* BEGIN Extract provided *

That's what I say: instead of making the behavior illogical in order
to default to some behavior good for some application, we should add
the facility for the application to explicitly request the behavior it
needs.
>> Resolving partially specified faces goes through priorities. If
>> there are usage cases for before/after-string that should not
>> inherit, then we need to add a way to say "completely resolve to
>> 'default (or whatever other face) here". Then things like lineno
>> can use that way.
>
> The idea of “completely resolve to default” sounds interesting
> (independently of what we are discussing).
>
>> But it does not make sense to substitute a missing facility with
>> some fixed but illogical rules that cater for some but not all use
>> cases because it is easier to override this in that manner.
>
> The problem is that the existing rules are already illogical
Because of a bug.
> and we are trying to figure out how to make them less illogical.
What I see happening is that the current bug is used as an excuse to
establish a different inconsistent behavior as "correct", based on
convenience for some applications. Basically "if we are being
inconsistent, we might as well be inconsistent in a more convenient
manner."
And I do not consider this a good idea. If the consistent and logical
behavior is inconvenient for some applications, we need to add the
facilities for overriding it. But the override should not become a
fixed default.
--
David Kastrup
^ permalink raw reply [flat|nested] 39+ messages in thread
* Re: Fwd: overlay face property not used for after-string property
2007-11-05 16:53 ` David Kastrup
@ 2007-11-05 22:06 ` Joe Wells
0 siblings, 0 replies; 39+ messages in thread
From: Joe Wells @ 2007-11-05 22:06 UTC (permalink / raw)
To: David Kastrup; +Cc: emacs-devel, Stefan Monnier, rms
David Kastrup <dak@gnu.org> writes:
> Joe Wells <jbw@macs.hw.ac.uk> writes:
>
>> David Kastrup <dak@gnu.org> writes:
>>
>>> Stefan Monnier <monnier@iro.umontreal.ca> writes:
>>>
>>>>> I think that the before-string should, in effect, use
>>>>> (get-char-property (overlay-start ov) 'face)
>>>>> to determine the face to use if no fully specified face is in the
>>>>> before-string.
>>>>
>>>> No. Go read the beginning of this thread again where I explained
>>>> why this is bad: it's (much) harder to remove a face than to add
>>>> one.

* END Extract provided *
* BEGIN Source data *

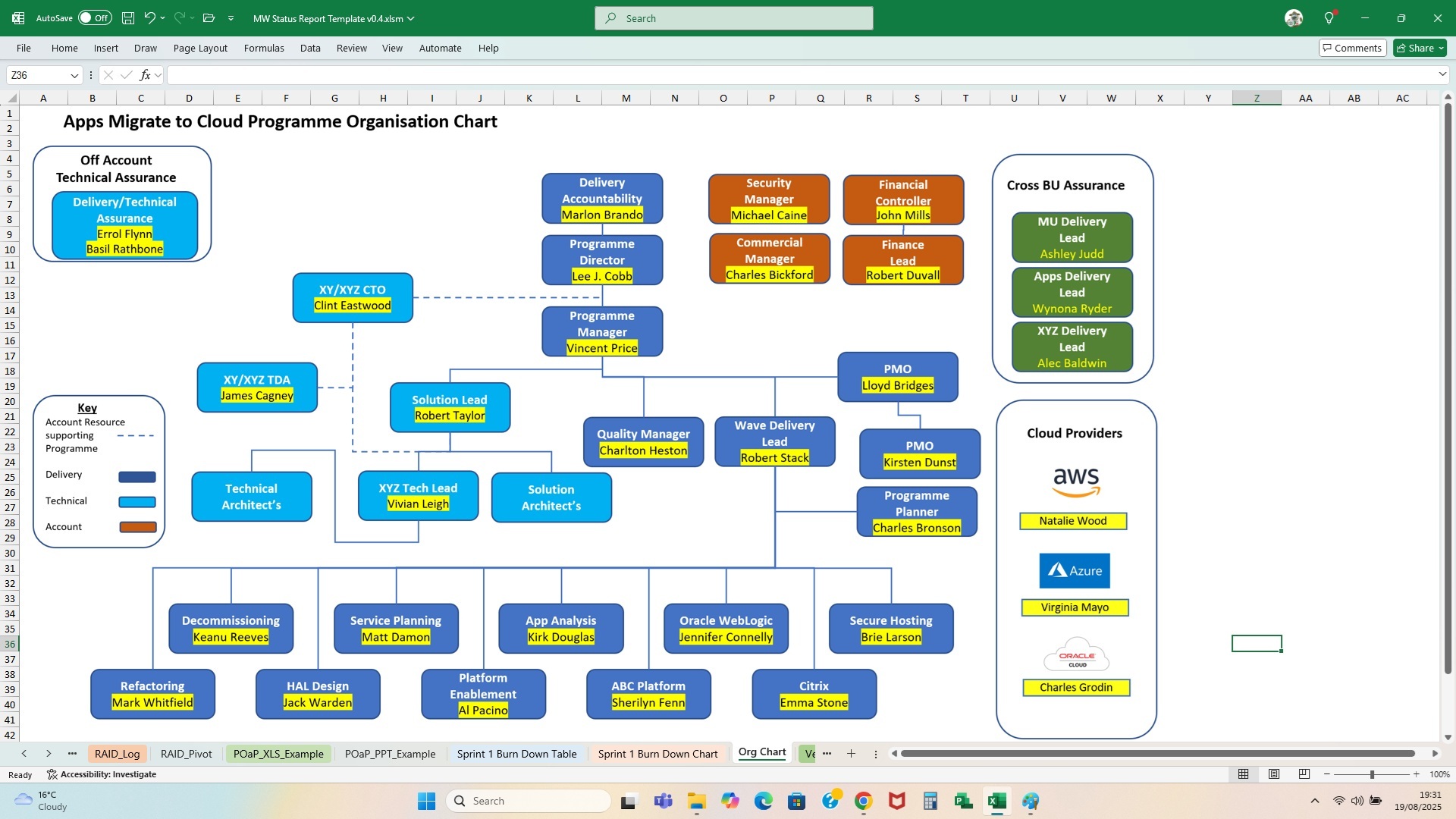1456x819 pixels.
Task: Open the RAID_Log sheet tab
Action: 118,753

* END Source data *

→ **What you will do**:
A. In the mailing-list thread on overlay faces, why does the reply beginning "No. Go read the beginning of this thread again" reject having the before-string use the face found at the overlay's start? Answer in one to three sentences.
B. List every email address that appears in the mailing-list thread on overlay faces.
C. Write the next part of the mailing-list thread on overlay faces, picking up right after its last line.

→ **In response**:
A. That reply rejects the idea because, as it says was explained at the beginning of the thread, it is much harder to remove a face than to add one.

B.
- dak@gnu.org
- jbw@macs.hw.ac.uk
- monnier@iro.umontreal.ca

C.
>>>
>>> Then our problem is that it is much harder to remove a face than to
>>> add one. And that is the problem we should fix.
>>
>> It's not actually an issue of “removing” a face. The issue is
>> actually “preventing inheritance” of a face.
>>
>>>> Also text-properties should not affect before/after-strings.
>>>
>>> I don't see why not if they are appropriately sticky.
>>
>> An example application is linum.el. This code needs to display
>> strings at the beginning of each line and the strings need to be
>> displayed with a face independent of the face of the adjacent text
>> (regardless of whether there are sticky text properties there).
>
> That's what I say: instead of making the behavior illogical in order
> to default to some behavior good for some application, we should add
> the facility for the application to explicitly request the behavior it
> needs.
The current behavior is illogical, so I don't understand your
complaint.
Also, I believe adding a feature to try to block inheritance in some
cases will lead to a specification that is too complicated to
understand. It is simpler to have fewer inheritances occur in the
first place.
>>> Resolving partially specified faces goes through priorities. If
>>> there are usage cases for before/after-string that should not
>>> inherit, then we need to add a way to say "completely resolve to
>>> 'default (or whatever other face) here". Then things like lineno
>>> can use that way.
>>
>> The idea of “completely resolve to default” sounds interesting
>> (independently of what we are discussing).
>>
>>> But it does not make sense to substitute a missing facility with
>>> some fixed but illogical rules that cater for some but not all use
>>> cases because it is easier to override this in that manner.
>>
>> The problem is that the existing rules are already illogical
>
> Because of a bug.
I agree that there is a bug. I don't know what you think the bug is.
For me, the bug is that a face given by a text property in the buffer
can affect the display of before-string and after-string properties of
overlays.
I would be willing to allow this for overlays with negative priority.
That could be a useful meaning for negative priorities (which
currently have no meaning).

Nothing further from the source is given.